* **Selected excerpt**
# 400A single phase service



## cometman67 (Oct 19, 2011)

Hi I'm new to the forum. I'm an electrcian in new york and have a few questions. I have the oportunity to do a 400A single phase service for a local gas/grocery store. I have never done anything bigger than 200a before. I know I'm going to need a meter disconnect combo but I'm not sure on main conductors and grounding requirements. Single riser or parallel? How would you all do it? Thanks Cody


----------



## Speedy Petey (Jan 10, 2007)

cometman67 said:


> Hi I'm new to the forum. I'm an electrcian in new york and have a few questions. I have the oportunity to do a 400A single phase service for a local gas/grocery store. I have never done anything bigger than 200a before.


This is a pretty big jump. You have never even helped or been part of a crew that has done this?





cometman67 said:


> I know I'm going to need a meter disconnect combo...


How do you know this? Is the panel very far into the structure?





cometman67 said:


> .... but I'm not sure on main conductors and grounding requirements. Single riser or parallel? How would you all do it? Thanks Cody


It all depends on how you want to do it. I think many would do a single riser with parallel SEC and panels.


----------



## Shockdoc (Mar 4, 2010)

What jurisdiction are you performing in ? Con Ed, LIPA, Niagra ?


----------



## Speedy Petey (Jan 10, 2007)

Shockdoc said:


> What jurisdiction are you performing in ? Con Ed, LIPA, Niagra ?


Good point. Do any NYS utilities require an outside disco? I don't know of any.


----------



## cometman67 (Oct 19, 2011)

RG&E is the electric company. The owner talked to the engineer and he said we needed the meter disconnect combo. I'm a maintenance mechanic and mostly work on machines but do some residential on the side. I just don't have the experience with something like this.


----------

* **Records supplied**

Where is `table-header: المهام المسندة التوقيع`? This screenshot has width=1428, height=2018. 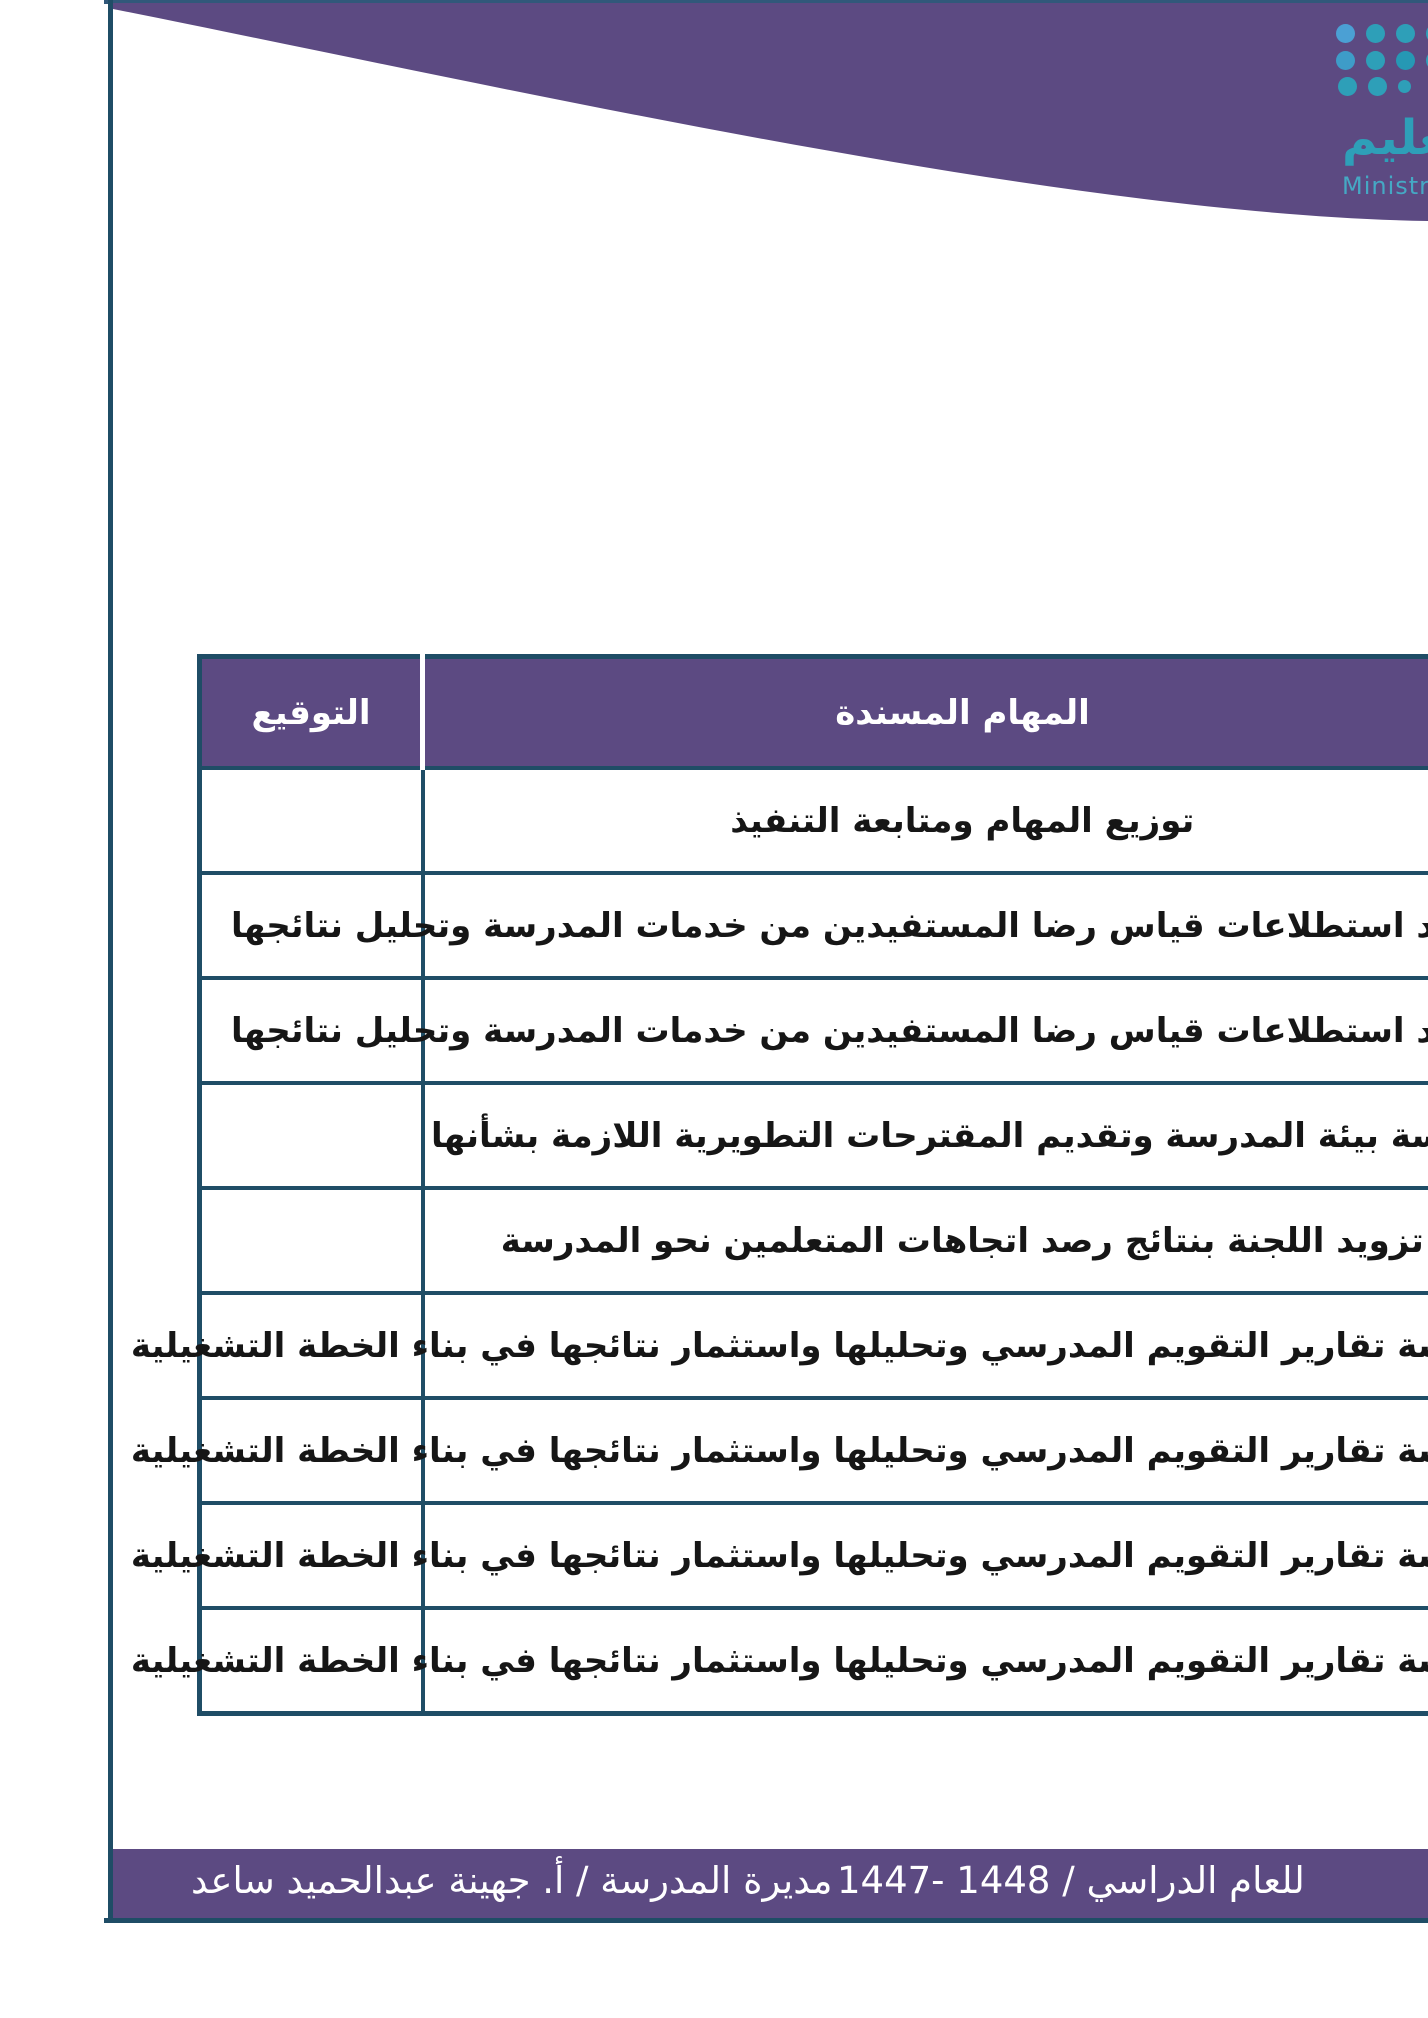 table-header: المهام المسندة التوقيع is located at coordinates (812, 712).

--

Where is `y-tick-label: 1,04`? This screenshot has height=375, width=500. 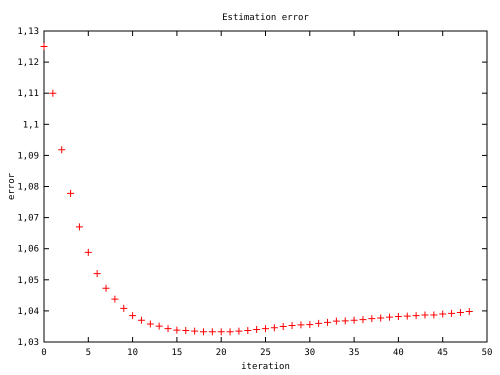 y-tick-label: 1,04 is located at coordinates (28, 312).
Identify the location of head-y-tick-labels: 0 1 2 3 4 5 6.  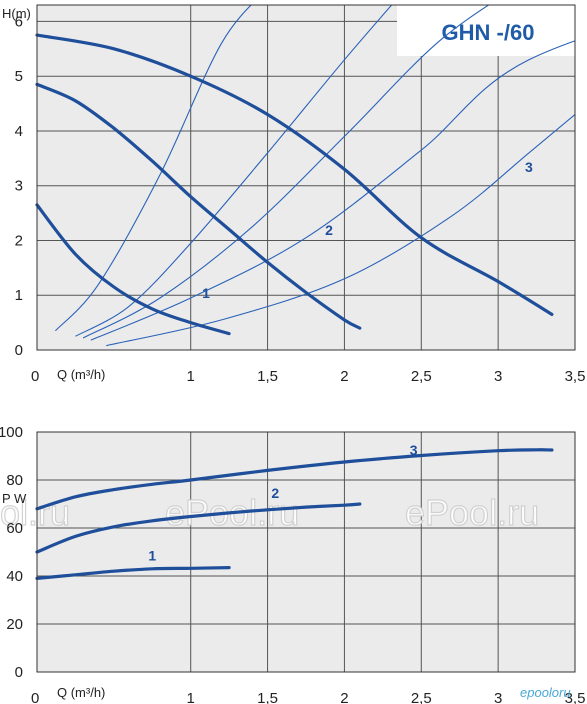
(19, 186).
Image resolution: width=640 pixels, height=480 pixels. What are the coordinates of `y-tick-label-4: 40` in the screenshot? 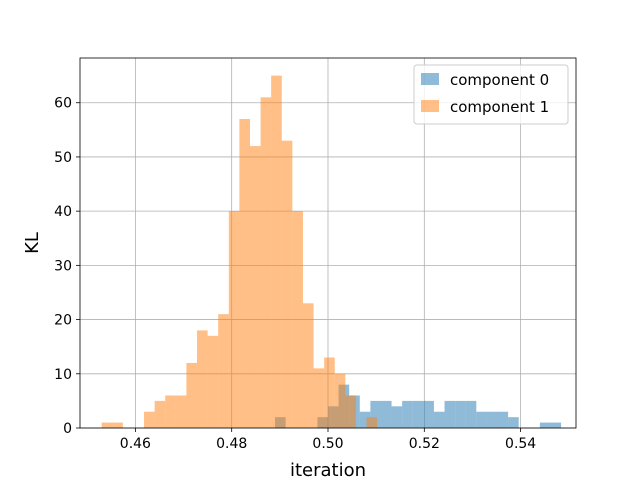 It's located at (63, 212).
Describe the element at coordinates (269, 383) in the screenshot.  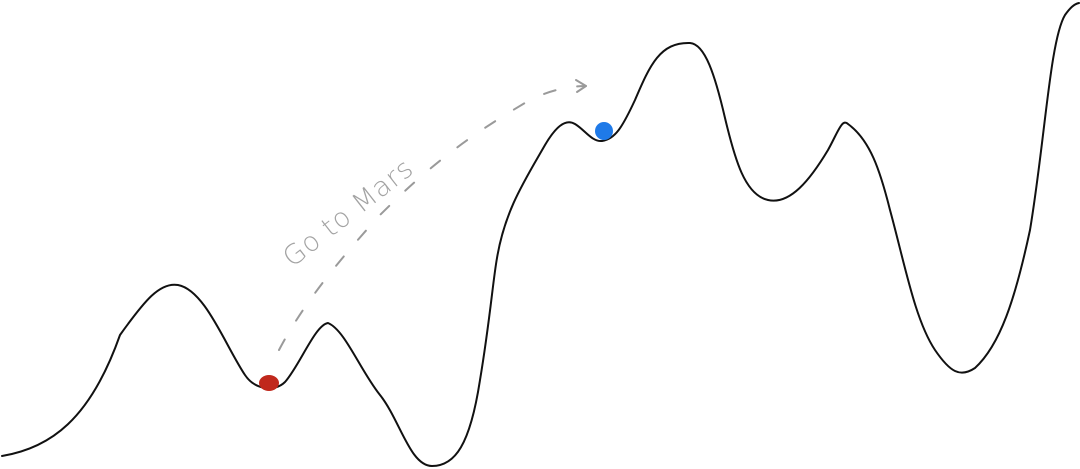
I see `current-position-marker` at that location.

...

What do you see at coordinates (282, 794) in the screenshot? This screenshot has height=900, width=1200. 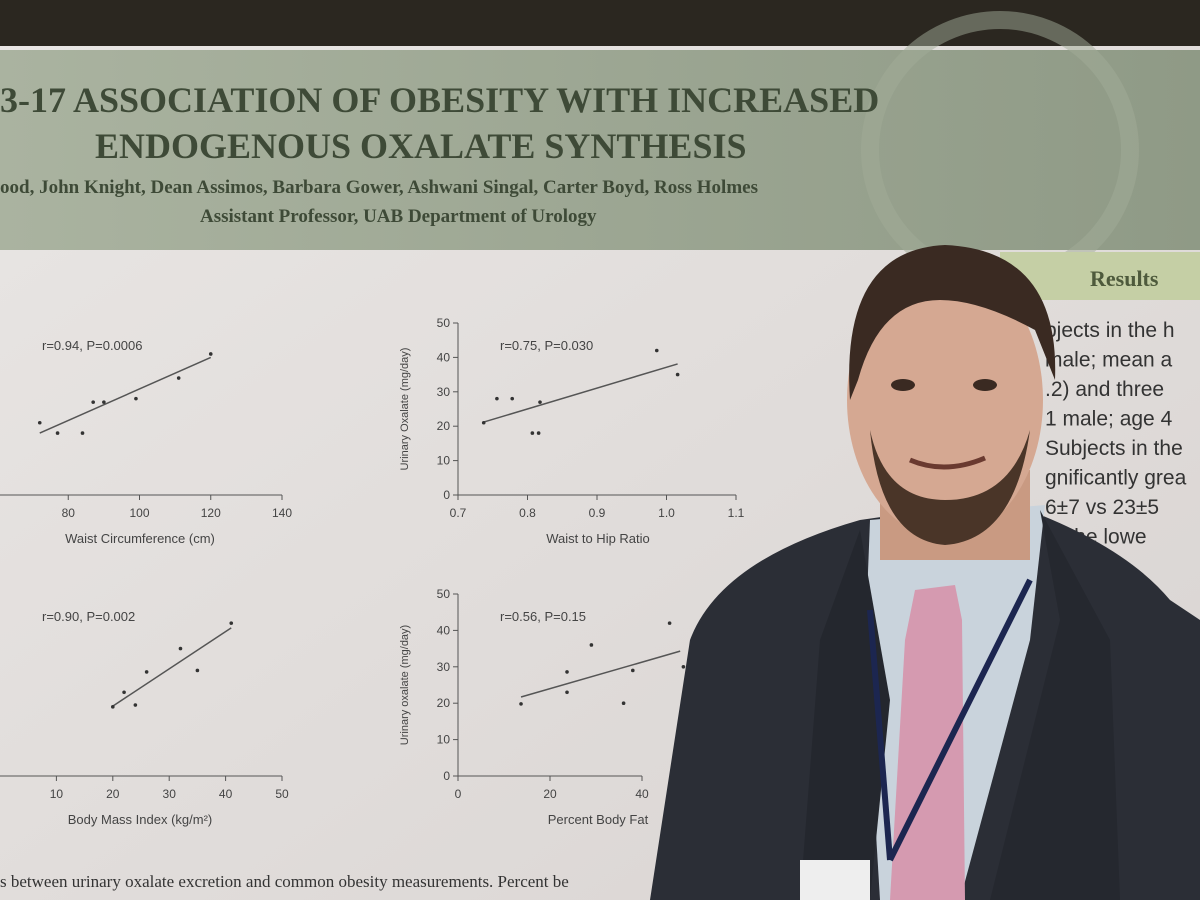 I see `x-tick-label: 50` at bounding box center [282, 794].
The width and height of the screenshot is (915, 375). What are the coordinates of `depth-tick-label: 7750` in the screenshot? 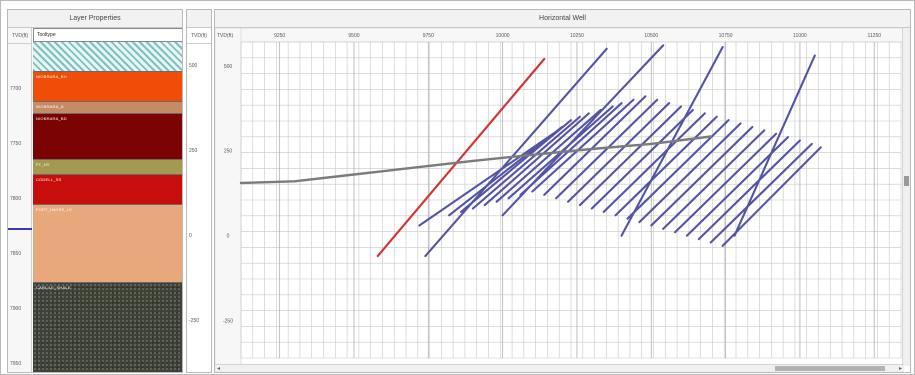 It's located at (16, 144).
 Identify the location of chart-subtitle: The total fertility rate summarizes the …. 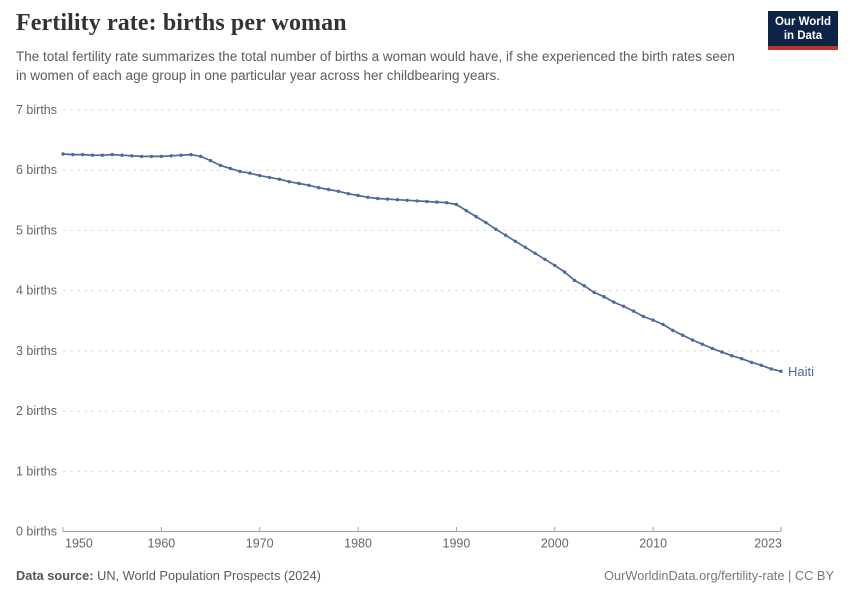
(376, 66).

* **Brief**
In the 400A service thread, which electric company does cometman67 name? Rely only on the forum thread about a 400A single phase service.

* **Output for this exercise**
RG&E